Aside from changing the names of variables and shuffling the order of rows, this Table follows the format that was used previously for boolean functions of two variables. The rows are grouped to reflect natural similarity classes among the propositions. In a future discussion, these classes will be given additional explanation and motivation as the orbits of a certain transformation group acting on the set of 16 propositions. Notice that four of the propositions, in their logical expressions, resemble those given in the table for ${\displaystyle X^{\uparrow }.}$ Thus the first set of propositions ${\displaystyle \{f_{i}\}}$ is automatically embedded in the present set ${\displaystyle \{g_{j}\}}$ and the corresponding inclusions are indicated at the far left margin of the Table.

### Tacit Extensions

 I would really like to have slipped imperceptibly into this lecture, as into all the others I shall be delivering, perhaps over the years ahead. — Michel Foucault, The Discourse on Language, [Fou, 215]

Strictly speaking, however, there is a subtle distinction in type between the function ${\displaystyle f_{i}:X\to \mathbb {B} }$ and the corresponding function ${\displaystyle g_{j}:\mathrm {E} X\to \mathbb {B} ,}$ even though they share the same logical expression. Naturally, we want to maintain the logical equivalence of expressions that represent the same proposition while appreciating the full diversity of that proposition's functional and typical representatives. Both perspectives, and all the levels of abstraction extending through them, have their reasons, as will develop in time.

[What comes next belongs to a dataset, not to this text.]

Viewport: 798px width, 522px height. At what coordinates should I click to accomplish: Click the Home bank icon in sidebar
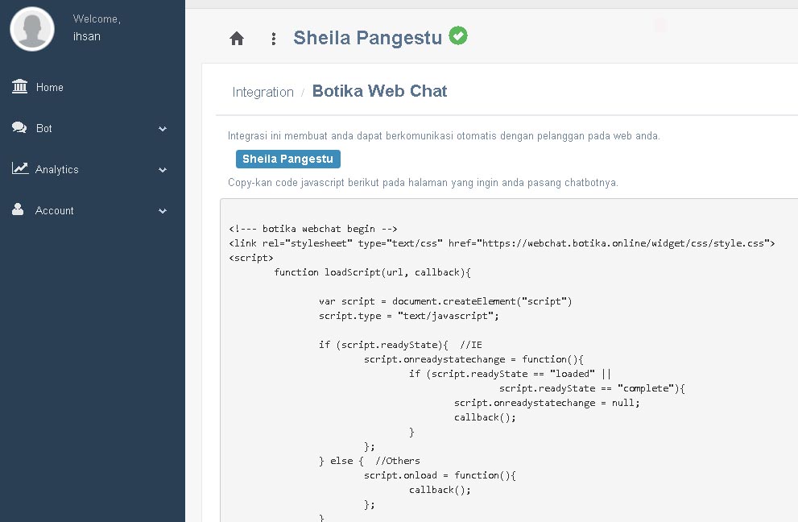click(x=19, y=86)
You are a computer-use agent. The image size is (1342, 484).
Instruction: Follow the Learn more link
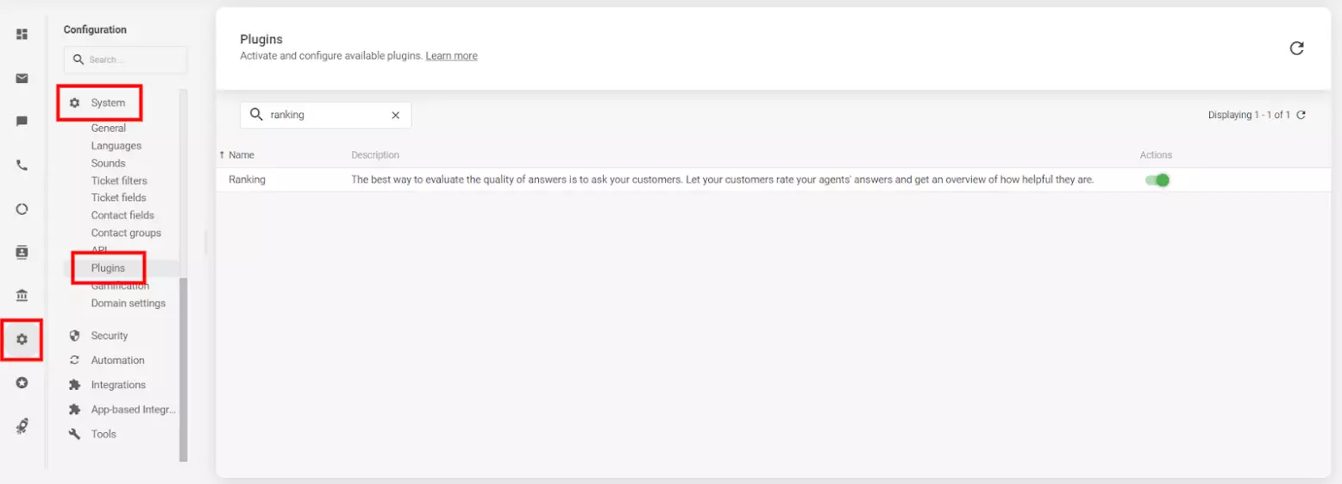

Because this special circumstance points up an important general theme, it is a good idea to discuss it more carefully. Whenever there arises a situation like this, where one alphabet ${\displaystyle {\mathcal {X}}}$ is a subset of another alphabet ${\displaystyle {\mathcal {Y}},}$ then we say that any proposition ${\displaystyle f:\langle {\mathcal {X}}\rangle \to \mathbb {B} }$ has a tacit extension to a proposition ${\displaystyle {\boldsymbol {\varepsilon }}f:\langle {\mathcal {Y}}\rangle \to \mathbb {B} ,}$ and that the space ${\displaystyle (\langle {\mathcal {X}}\rangle \to \mathbb {B} )}$ has an automatic embedding within the space ${\displaystyle (\langle {\mathcal {Y}}\rangle \to \mathbb {B} ).}$ The extension is defined in such a way that ${\displaystyle {\boldsymbol {\varepsilon }}f}$ puts the same constraint on the variables of ${\displaystyle {\mathcal {X}}}$ that are contained in ${\displaystyle {\mathcal {Y}}}$ as the proposition ${\displaystyle f}$ initially did, while it puts no constraint on the variables of ${\displaystyle {\mathcal {Y}}}$ outside of ${\displaystyle {\mathcal {X}},}$ in effect, conjoining the two constraints.

If the variables in question are indexed as ${\displaystyle {\mathcal {X}}=\{x_{1},\ldots ,x_{n}\}}$ and ${\displaystyle {\mathcal {Y}}=\{x_{1},\ldots ,x_{n},\ldots ,x_{n+k}\},}$ then the definition of the tacit extension from ${\displaystyle {\mathcal {X}}}$ to ${\displaystyle {\mathcal {Y}}}$ may be expressed in the form of an equation:

 ${\displaystyle {\boldsymbol {\varepsilon }}f(x_{1},\ldots ,x_{n},\ldots ,x_{n+k})~=~f(x_{1},\ldots ,x_{n}).}$

On formal occasions, such as the present context of definition, the tacit extension from ${\displaystyle {\mathcal {X}}}$ to ${\displaystyle {\mathcal {Y}}}$ is explicitly symbolized by the operator ${\displaystyle {\boldsymbol {\varepsilon }}:(\langle {\mathcal {X}}\rangle \to \mathbb {B} )\to (\langle {\mathcal {Y}}\rangle \to \mathbb {B} ),}$ where the appropriate alphabets ${\displaystyle {\mathcal {X}}}$ and ${\displaystyle {\mathcal {Y}}}$ are understood from context, but normally one may leave the "${\displaystyle {\boldsymbol {\varepsilon }}}$" silent.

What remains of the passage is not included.